The question I could not answer followed me to Arizona, and into the monetary chapel where the eyes of no less than twenty-six Our Ladies of Guadeloupe gazed benignly back at me. I sat in the circle, one of thirty young sisters gathered for the retreat, and we began as we so often do by sharing the story of a personal symbol. Holding a pile of old note cards tied with a ribbon, my nerves tightened into little knots. I listened to others share their symbol, why it was important, and how it related to the theme.

“I have received these cards over the past nine years, mostly at ceremonies. I keep the cards that are touching, or supportive ones from friends and family,” I could feel my voice starting to shake a little. Speaking slower to hide the frog growing in my throat, I went on, “when I’m having a hard time I pull out a card and reread it. That keeps me going.”

I thought back to some of those hard times when ministry hadn’t been life giving or things in community were challenging me. The year I moved three times before finally settling into a new house and ministry. The death of a dear friend. I knew if I tried to say any of that out loud I wouldn’t be able to finish sharing my story so I stopped and let others share their struggles and joys, all the while holding a line from the opening prayer in my heart:

“Do not press me to go back and abandon you.” (Ruth 1:16).
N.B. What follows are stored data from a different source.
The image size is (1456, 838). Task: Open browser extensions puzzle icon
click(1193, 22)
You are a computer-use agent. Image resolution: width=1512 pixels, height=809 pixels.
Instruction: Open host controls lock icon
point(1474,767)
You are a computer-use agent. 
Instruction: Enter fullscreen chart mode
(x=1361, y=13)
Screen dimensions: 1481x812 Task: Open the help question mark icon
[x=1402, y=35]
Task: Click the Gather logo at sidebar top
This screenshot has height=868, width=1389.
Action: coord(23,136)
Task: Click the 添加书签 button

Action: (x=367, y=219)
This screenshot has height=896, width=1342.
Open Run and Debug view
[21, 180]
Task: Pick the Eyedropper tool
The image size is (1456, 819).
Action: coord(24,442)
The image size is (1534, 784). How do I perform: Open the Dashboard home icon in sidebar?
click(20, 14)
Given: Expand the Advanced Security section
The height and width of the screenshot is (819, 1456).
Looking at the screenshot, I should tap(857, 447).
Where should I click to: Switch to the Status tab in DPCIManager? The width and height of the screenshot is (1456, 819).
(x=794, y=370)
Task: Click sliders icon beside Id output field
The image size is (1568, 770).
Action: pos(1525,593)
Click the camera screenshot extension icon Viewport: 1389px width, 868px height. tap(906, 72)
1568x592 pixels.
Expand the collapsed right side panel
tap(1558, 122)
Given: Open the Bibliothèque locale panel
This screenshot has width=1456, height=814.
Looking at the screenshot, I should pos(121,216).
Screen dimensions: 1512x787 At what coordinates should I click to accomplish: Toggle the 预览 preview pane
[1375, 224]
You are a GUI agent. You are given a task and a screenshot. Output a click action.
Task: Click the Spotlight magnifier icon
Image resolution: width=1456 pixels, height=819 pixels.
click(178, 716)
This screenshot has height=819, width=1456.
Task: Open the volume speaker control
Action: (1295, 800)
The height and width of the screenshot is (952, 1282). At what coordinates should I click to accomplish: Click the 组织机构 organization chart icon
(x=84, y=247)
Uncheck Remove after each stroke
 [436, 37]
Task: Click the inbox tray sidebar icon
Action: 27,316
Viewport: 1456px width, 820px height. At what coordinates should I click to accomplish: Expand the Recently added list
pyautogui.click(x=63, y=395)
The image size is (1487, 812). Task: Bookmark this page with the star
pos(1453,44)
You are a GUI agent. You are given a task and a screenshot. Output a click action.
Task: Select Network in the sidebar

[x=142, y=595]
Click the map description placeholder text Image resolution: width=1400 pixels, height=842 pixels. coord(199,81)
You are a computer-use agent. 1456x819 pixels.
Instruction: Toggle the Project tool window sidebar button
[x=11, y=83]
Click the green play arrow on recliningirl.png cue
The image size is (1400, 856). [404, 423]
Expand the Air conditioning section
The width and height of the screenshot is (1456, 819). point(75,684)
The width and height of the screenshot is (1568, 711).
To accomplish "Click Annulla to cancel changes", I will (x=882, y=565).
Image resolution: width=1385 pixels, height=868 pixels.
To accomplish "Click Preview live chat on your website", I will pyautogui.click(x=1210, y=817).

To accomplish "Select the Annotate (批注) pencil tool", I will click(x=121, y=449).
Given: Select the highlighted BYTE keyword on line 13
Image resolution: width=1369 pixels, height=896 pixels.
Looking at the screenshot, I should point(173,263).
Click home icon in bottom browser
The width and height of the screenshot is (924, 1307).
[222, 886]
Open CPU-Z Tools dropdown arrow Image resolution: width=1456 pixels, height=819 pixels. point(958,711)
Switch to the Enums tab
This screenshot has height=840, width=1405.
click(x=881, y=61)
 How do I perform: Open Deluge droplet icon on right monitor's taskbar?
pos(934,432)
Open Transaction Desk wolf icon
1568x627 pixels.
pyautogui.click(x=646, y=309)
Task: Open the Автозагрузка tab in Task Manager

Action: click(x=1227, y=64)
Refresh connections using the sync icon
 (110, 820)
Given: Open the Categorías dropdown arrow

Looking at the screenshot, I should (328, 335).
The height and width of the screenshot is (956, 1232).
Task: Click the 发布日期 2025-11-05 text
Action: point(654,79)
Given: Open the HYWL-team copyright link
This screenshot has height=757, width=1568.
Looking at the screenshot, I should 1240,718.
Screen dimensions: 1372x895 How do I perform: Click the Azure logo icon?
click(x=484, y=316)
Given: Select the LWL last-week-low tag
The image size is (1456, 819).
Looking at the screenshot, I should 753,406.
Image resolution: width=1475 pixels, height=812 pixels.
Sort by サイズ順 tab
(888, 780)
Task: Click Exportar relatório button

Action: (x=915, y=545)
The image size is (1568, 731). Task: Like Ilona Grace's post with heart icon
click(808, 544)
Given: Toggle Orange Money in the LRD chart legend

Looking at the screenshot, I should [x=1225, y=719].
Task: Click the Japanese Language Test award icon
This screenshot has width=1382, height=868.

These words were not the ones I chose for myself when Katherine and I poured through pages of quotes and bible passages, collecting resources for reflection. I had a nice quote from Henri Nouwen all picked out for my weekend, nothing as challenging as this one line from Ruth. Yet, Ruth’s words reached me that night as if God was asking me why I kept God at a safe distance, protesting to God that I had not yet earned this relationship. As if I could earn this, or any friendship, as if God was asking me to, as if God did not already know everything about me.

“Do not press me to go back and abandon you… I will go where you go…”

The realization flooded in, not for the first time in my life, that God has gone where ever I have gone. God’s faithfulness, at my most triumphant moments and my lowest lows, has never failed even when I was sure I was alone. I laughed while scribbeling in my journal; I thought I would one day say Ruth’s words to God, not the other way around. But, reaching out to say the words I most needed to hear is the action of a true friend, one who has never asked me to earn the love that is so freely given. That weekend God reminded me again that I am enough, that I am worthy just as I am.

Soaking up the warm Arizona sun I remembered something I wrote in my journal years ago:

“You don’t want my words or my work, You just want to to sit still so You can hold me close to You.”